Trump joining OPEC deal to violate the US law
"I don't think the new administration will join the OPEC & Non-OPEC deal. An oil production cap will help some of the shale oil producers in the United States but not all," Kamiar Mohaddes, a senior lecturer at the University of Cambridge’s Faculty of Economics, told Sputnik.
Although the six-month production cuts imposed on January 1 by OPEC members and 11 other producers including Russia would be helping major oil exporters to get higher revenues, oil prices would not grow over the mark of around $60 per barrel, which is the marginal cost for US shale oil producers, Mohaddes argued.
Moreover, the United States joining the oil curtailment deal would violate the US legislation passed to address oppressive business practices associated with cartels and oppressive monopolies, another expert noted.
"There is zero chance that the United States would join in an agreement to cut oil production. Such an agreement would be a violation of U.S. law, including the Sherman Antitrust Act and the Clayton Act," James Hamilton, a professor of Economics at University of California San Diego, said.
Trump's policy to encourage US firms to boost production
On the day of his inauguration, US President Donald Trump explicitly said the United States would be "committed to achieving energy independence from the OPEC cartel and any nations hostile" to the US interests, raising doubts the country would participate in the cartel’s efforts to stabilize the oil market and revive oil prices.
"President Trump's policy is likely to encourage more U.S. production by opening up federal properties. The one limiting factor on U.S. production will be whether firms can make a profit at current prices," Hamilton said.
"Many of these still have a hard time making a profit at $50 a barrel. The one area with the most promise of that appears to be the Permian in Texas," the US professor argued.

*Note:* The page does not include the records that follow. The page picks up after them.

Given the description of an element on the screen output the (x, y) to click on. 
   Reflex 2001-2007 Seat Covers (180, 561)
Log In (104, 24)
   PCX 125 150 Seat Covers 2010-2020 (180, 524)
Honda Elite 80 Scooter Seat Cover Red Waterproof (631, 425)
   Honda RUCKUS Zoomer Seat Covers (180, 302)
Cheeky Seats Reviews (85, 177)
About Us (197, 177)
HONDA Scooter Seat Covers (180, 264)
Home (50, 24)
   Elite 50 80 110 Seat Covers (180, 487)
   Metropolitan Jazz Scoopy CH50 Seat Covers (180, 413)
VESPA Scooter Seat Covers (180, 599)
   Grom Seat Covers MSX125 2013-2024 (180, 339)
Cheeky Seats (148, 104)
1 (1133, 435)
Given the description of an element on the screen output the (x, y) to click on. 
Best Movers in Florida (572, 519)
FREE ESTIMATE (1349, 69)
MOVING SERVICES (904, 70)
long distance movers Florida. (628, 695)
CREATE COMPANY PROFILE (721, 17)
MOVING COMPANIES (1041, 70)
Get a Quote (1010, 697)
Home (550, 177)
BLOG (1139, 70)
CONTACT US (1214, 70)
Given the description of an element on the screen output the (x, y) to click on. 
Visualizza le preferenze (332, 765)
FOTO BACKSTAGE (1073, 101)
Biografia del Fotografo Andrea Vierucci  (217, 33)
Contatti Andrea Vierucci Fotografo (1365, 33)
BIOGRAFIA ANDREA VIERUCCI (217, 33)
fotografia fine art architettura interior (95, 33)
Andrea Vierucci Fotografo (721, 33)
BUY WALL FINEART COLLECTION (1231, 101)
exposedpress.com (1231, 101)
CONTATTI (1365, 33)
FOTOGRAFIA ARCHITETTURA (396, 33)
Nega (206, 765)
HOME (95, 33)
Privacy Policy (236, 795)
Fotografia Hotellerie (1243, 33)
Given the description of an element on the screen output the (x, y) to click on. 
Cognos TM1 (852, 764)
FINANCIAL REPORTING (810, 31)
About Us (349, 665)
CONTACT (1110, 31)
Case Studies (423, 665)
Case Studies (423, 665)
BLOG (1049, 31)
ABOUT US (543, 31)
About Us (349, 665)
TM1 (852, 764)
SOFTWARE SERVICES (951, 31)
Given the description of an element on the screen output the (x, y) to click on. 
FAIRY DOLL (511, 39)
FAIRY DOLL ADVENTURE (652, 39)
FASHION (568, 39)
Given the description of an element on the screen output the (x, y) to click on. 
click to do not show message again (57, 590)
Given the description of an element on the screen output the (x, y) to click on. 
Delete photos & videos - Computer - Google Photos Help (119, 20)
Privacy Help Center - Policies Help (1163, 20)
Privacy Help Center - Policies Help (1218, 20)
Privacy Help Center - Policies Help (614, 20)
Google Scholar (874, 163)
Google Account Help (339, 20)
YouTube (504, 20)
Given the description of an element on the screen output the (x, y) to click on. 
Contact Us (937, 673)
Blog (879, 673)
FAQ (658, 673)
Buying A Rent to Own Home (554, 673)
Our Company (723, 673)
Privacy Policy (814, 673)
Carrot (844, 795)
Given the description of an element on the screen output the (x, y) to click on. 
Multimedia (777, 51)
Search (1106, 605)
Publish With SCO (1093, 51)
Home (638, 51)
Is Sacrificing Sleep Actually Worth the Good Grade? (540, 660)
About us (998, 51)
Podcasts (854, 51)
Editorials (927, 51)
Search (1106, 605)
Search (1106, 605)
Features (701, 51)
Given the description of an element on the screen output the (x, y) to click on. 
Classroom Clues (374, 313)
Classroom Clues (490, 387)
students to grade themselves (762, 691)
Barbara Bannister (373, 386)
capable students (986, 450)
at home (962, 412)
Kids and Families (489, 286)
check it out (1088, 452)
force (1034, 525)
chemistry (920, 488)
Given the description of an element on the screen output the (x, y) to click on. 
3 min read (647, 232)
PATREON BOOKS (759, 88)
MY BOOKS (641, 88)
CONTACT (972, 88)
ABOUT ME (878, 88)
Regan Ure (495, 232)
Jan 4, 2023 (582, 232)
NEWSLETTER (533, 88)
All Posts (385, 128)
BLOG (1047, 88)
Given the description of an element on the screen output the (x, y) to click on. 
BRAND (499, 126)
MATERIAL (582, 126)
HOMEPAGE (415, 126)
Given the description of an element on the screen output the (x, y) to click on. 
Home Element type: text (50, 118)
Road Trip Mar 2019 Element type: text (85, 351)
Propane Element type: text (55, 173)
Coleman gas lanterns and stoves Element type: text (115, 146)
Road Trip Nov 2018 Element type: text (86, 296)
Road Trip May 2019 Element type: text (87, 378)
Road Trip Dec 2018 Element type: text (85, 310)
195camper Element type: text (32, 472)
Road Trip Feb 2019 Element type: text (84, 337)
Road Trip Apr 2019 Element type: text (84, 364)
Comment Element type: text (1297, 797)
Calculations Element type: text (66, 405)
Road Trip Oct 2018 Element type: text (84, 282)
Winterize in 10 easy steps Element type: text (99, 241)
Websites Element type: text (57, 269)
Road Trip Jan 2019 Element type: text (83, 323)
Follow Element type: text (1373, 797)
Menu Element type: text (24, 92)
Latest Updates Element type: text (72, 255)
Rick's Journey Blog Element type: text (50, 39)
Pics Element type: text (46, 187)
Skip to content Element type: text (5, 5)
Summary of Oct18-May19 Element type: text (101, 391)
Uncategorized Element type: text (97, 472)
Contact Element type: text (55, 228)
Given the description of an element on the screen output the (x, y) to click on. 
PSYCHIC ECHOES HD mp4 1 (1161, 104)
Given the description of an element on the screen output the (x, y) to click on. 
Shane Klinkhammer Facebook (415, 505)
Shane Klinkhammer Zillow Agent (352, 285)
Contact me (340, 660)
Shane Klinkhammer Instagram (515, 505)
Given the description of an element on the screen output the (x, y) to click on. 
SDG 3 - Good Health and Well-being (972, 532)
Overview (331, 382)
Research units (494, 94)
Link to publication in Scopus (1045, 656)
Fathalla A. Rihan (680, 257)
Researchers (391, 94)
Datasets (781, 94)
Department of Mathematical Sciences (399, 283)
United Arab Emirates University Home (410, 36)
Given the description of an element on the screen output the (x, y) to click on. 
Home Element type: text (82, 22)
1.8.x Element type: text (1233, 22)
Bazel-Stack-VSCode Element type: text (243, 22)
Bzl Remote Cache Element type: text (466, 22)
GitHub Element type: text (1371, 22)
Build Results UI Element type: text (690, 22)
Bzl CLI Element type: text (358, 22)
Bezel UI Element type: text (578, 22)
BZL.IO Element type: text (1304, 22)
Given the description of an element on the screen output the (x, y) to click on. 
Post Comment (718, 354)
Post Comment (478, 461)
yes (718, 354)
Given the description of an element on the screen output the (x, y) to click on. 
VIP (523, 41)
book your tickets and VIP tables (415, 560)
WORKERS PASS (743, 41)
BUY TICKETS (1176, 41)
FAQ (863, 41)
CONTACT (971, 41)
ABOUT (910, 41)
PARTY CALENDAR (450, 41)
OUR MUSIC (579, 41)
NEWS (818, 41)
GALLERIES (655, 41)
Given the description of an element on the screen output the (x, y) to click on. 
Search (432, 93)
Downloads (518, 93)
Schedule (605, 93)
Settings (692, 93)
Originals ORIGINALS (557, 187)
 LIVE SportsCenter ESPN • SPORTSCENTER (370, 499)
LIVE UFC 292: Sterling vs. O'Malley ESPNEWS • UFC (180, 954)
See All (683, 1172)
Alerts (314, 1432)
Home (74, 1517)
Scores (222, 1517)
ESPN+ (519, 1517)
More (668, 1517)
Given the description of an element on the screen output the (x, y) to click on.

US government has little control over private market
While then President Barack Obama previously successfully lifted the ban on US exports of oil in late 2015, there’s little the federal government in Washington could do to encourage or limit the US oil production, Jim Krane, an expert in energy geopolitics, told Sputnik.
"The Trump administration has very little say in how much oil is produced in the United States. There are thousands of companies operating in the US oil sector, and most of the underground reserves of oil and gas are privately owned. Production decisions are made by private investors on the financial merits of the day," Krane, who works at Rice University's Baker Institute in Houston, explained.
As the United States has a wide range of interconnected regulations and market systems in place of the comprehensive long-term energy policy, Trump is currently focused on implementing "An America First Energy Plan," as titled by the White House, rather than joining the OPEC oil curtailment deal.